-- Consigne --
Pouvez-vous restituer intégralement, sans rien y changer, l'article ci-dessous sur le mégaprojet minier de Simandou ?

L’agence Reuters a récemment publié un reportage évoquant d’importantes pertes d’emplois dans le mégaprojet minier de Simandou, évoquant plusieurs milliers de travailleurs licenciés à la suite de l’achèvement des principales infrastructures, notamment le chemin de fer, les mines et le port.
Si le gouvernement guinéen a – aux dires des spécialistes – sans doute commis une erreur de communication en présentant Simandou comme une solution miracle — « la fin des fins » capable à elle seule de sortir la Guinée du sous-développement — la lecture qu’en fait une partie de la presse occidentale, notamment anglo-saxonne, reprise par certains media français – apparaît biaisée et trompeuse, selon plusieurs experts interrogés.
Un projet d’infrastructures sans précédent
Les infrastructures de Simandou constituent le plus vaste projet jamais entrepris dans l’industrie minière mondiale. Elles comprennent environ 650 kilomètres de voie ferrée, un port minéralier, ainsi que deux mines, chacune reliée par une bretelle ferroviaire. L’ensemble a nécessité un investissement colossal estimé à 22 milliards de dollars américains, entièrement financé sur fonds propres par des géants miniers tels que Rio Tinto, Chinalco, Weiqiao Aluminium, Winning Consortium (Singapour), entre autres.
La phase de construction a exigé une main-d’œuvre considérable, notamment pour les ponts, tunnels, travaux logistiques et la pose des rails dans des zones souvent inhabitées. Des milliers de Guinéens ont ainsi été recrutés, aux côtés de travailleurs venus de Chine, d’Inde, d’Afrique du Sud, d’Australie, d’Europe et du Canada.
Des délais serrés et une exécution industrielle
Le gouvernement guinéen a imposé des délais particulièrement contraignants. Les principaux maîtres d’ouvrage — Rio Tinto et le Winning Consortium Simandou (WCS) — se sont appuyés sur des entreprises chinoises spécialisées afin de respecter le calendrier.

-- Données fournies --
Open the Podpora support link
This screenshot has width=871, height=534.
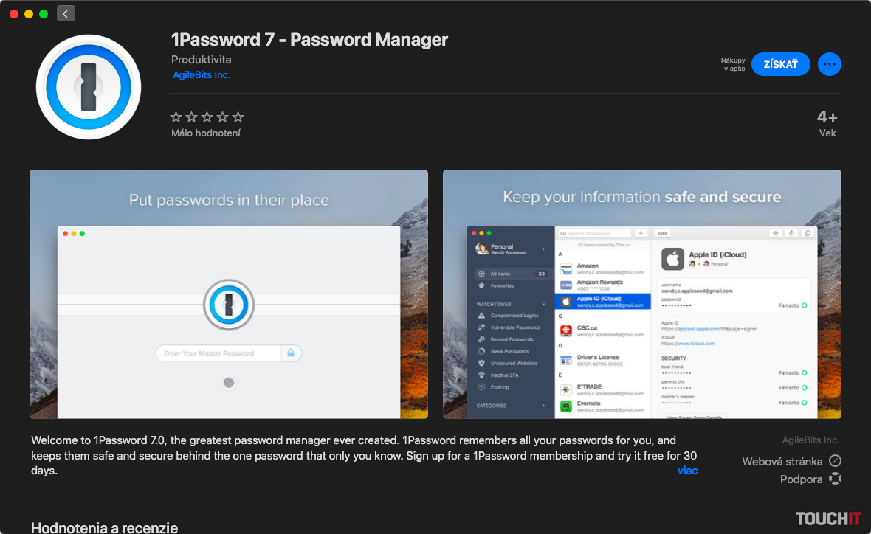point(801,479)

-- Résultat de l'exercice --
L’agence Reuters a récemment publié un reportage évoquant d’importantes pertes d’emplois dans le mégaprojet minier de Simandou, évoquant plusieurs milliers de travailleurs licenciés à la suite de l’achèvement des principales infrastructures, notamment le chemin de fer, les mines et le port.
Si le gouvernement guinéen a – aux dires des spécialistes – sans doute commis une erreur de communication en présentant Simandou comme une solution miracle — « la fin des fins » capable à elle seule de sortir la Guinée du sous-développement — la lecture qu’en fait une partie de la presse occidentale, notamment anglo-saxonne, reprise par certains media français – apparaît biaisée et trompeuse, selon plusieurs experts interrogés.
Un projet d’infrastructures sans précédent
Les infrastructures de Simandou constituent le plus vaste projet jamais entrepris dans l’industrie minière mondiale. Elles comprennent environ 650 kilomètres de voie ferrée, un port minéralier, ainsi que deux mines, chacune reliée par une bretelle ferroviaire. L’ensemble a nécessité un investissement colossal estimé à 22 milliards de dollars américains, entièrement financé sur fonds propres par des géants miniers tels que Rio Tinto, Chinalco, Weiqiao Aluminium, Winning Consortium (Singapour), entre autres.
La phase de construction a exigé une main-d’œuvre considérable, notamment pour les ponts, tunnels, travaux logistiques et la pose des rails dans des zones souvent inhabitées. Des milliers de Guinéens ont ainsi été recrutés, aux côtés de travailleurs venus de Chine, d’Inde, d’Afrique du Sud, d’Australie, d’Europe et du Canada.
Des délais serrés et une exécution industrielle
Le gouvernement guinéen a imposé des délais particulièrement contraignants. Les principaux maîtres d’ouvrage — Rio Tinto et le Winning Consortium Simandou (WCS) — se sont appuyés sur des entreprises chinoises spécialisées afin de respecter le calendrier.